#### Records provided
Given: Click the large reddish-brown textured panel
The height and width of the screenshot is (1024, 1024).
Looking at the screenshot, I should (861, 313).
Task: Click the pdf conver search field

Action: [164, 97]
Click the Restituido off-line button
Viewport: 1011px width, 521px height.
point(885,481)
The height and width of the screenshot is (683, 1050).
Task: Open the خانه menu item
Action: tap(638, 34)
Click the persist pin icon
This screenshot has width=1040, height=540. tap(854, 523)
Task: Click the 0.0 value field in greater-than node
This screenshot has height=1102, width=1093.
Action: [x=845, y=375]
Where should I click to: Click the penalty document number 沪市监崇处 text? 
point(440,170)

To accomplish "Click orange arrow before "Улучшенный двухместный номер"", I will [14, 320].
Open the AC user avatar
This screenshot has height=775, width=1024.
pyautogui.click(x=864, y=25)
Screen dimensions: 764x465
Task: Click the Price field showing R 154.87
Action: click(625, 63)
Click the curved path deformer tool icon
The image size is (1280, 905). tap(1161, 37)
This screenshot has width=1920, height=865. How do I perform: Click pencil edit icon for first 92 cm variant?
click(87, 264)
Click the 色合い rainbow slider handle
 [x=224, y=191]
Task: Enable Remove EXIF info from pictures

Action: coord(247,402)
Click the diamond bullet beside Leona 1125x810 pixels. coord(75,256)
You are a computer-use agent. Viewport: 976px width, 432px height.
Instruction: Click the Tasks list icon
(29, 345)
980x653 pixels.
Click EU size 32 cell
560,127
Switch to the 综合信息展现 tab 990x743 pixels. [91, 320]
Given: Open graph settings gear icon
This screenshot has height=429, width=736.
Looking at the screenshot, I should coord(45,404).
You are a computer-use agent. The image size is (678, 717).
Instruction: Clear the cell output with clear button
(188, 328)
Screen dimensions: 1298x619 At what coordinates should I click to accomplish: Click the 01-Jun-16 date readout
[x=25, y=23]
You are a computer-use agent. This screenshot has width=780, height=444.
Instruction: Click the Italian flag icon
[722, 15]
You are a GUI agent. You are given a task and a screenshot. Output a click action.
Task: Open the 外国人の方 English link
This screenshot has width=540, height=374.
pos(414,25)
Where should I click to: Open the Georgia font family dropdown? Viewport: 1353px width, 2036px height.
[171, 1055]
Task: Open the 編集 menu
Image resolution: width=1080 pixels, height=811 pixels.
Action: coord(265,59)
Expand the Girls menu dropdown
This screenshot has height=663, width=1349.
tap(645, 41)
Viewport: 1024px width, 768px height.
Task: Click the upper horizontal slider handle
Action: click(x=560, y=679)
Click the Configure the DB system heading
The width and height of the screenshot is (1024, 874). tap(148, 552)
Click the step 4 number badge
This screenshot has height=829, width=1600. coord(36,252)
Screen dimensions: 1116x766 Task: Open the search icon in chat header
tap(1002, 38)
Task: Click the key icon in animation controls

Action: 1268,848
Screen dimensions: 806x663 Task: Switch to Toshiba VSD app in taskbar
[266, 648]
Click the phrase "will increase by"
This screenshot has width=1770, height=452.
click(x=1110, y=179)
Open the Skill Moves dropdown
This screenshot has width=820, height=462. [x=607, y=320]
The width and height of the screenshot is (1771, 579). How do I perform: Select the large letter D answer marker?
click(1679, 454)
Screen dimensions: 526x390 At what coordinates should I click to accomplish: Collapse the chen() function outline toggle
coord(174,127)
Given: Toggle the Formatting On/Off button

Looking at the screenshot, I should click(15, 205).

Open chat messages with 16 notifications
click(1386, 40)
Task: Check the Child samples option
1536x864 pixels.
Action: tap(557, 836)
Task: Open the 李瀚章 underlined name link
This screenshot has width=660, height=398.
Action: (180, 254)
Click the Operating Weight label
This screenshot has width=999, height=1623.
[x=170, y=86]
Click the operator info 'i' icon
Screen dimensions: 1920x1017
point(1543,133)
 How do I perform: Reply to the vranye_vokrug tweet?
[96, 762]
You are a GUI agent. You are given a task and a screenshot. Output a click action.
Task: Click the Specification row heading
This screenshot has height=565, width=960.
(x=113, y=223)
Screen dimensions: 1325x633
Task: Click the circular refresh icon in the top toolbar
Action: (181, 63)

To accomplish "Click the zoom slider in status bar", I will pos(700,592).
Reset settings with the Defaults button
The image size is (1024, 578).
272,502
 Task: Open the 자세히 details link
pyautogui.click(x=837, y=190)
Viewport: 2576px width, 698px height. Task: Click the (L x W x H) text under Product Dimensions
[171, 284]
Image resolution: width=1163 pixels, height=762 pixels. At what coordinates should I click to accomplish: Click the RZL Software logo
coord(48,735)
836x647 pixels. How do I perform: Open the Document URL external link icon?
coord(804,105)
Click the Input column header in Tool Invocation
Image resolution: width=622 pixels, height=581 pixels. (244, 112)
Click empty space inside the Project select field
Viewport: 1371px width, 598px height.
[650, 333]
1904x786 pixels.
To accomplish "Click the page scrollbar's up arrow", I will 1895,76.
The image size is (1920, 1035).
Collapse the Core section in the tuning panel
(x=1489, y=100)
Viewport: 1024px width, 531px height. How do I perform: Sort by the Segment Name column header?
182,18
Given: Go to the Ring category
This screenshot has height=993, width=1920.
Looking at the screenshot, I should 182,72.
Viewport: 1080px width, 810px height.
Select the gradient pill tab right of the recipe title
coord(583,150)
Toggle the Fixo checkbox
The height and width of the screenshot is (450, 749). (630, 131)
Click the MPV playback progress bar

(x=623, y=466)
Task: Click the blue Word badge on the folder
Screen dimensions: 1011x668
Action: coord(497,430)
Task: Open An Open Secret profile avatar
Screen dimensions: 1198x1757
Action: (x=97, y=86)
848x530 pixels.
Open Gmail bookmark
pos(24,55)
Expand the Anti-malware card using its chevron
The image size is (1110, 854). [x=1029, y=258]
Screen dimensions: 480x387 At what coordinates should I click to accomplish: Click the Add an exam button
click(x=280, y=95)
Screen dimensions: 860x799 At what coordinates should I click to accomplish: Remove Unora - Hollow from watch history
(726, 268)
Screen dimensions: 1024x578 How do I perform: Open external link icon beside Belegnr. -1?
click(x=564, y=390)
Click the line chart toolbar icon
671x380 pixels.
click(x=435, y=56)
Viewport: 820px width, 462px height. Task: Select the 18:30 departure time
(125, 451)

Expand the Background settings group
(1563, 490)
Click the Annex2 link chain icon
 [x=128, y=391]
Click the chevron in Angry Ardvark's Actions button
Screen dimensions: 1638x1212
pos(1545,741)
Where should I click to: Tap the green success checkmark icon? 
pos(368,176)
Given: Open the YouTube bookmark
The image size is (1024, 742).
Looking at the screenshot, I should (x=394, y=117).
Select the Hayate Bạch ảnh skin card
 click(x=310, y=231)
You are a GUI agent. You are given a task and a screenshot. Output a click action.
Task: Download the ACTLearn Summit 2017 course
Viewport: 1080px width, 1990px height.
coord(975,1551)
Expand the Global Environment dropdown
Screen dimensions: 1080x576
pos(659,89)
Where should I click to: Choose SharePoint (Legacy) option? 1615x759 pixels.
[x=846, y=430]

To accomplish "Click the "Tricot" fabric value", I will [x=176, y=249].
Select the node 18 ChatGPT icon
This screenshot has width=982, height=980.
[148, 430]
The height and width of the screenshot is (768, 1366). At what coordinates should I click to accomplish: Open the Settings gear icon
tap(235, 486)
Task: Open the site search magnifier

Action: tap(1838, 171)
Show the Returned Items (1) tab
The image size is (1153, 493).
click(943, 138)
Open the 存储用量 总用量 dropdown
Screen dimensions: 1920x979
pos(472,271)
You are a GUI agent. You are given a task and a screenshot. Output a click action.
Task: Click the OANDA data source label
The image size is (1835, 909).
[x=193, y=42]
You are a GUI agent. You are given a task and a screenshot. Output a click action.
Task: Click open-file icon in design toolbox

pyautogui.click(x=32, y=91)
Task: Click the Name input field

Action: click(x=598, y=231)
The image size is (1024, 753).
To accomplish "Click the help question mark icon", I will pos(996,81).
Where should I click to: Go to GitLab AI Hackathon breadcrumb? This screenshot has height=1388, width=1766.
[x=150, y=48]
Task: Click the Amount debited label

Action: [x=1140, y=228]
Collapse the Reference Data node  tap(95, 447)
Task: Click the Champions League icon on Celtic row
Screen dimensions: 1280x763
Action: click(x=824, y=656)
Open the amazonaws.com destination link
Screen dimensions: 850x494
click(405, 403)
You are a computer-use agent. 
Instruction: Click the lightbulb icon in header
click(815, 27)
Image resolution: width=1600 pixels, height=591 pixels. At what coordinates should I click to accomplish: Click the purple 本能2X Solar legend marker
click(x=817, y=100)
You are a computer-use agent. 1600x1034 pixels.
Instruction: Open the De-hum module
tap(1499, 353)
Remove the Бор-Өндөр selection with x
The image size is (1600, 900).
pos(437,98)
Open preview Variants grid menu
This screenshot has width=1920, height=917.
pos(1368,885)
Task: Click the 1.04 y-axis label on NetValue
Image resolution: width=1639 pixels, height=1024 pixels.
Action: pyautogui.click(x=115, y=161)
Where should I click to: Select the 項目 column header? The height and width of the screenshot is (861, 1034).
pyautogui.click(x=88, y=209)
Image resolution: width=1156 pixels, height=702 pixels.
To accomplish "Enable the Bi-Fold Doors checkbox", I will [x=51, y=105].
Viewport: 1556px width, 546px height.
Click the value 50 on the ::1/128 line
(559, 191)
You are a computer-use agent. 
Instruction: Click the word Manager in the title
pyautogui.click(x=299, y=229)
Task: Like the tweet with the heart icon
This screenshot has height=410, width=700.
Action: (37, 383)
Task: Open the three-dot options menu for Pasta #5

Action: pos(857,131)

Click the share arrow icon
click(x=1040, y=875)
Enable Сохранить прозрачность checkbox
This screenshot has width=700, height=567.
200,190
########
▶ [Your goal] Find the word "computer" in the entries, then copy out every line that has it.

▶ [Response]
You are a computer-use agent. Viewport: 976px width, 432px height.
You are a computer-use agent. The image size is (678, 717).
You are a computer-use agent. This screenshot has width=780, height=444.
You are a computer-use agent. 
You are a computer-use agent. 1600x1034 pixels.
You are a computer-use agent. 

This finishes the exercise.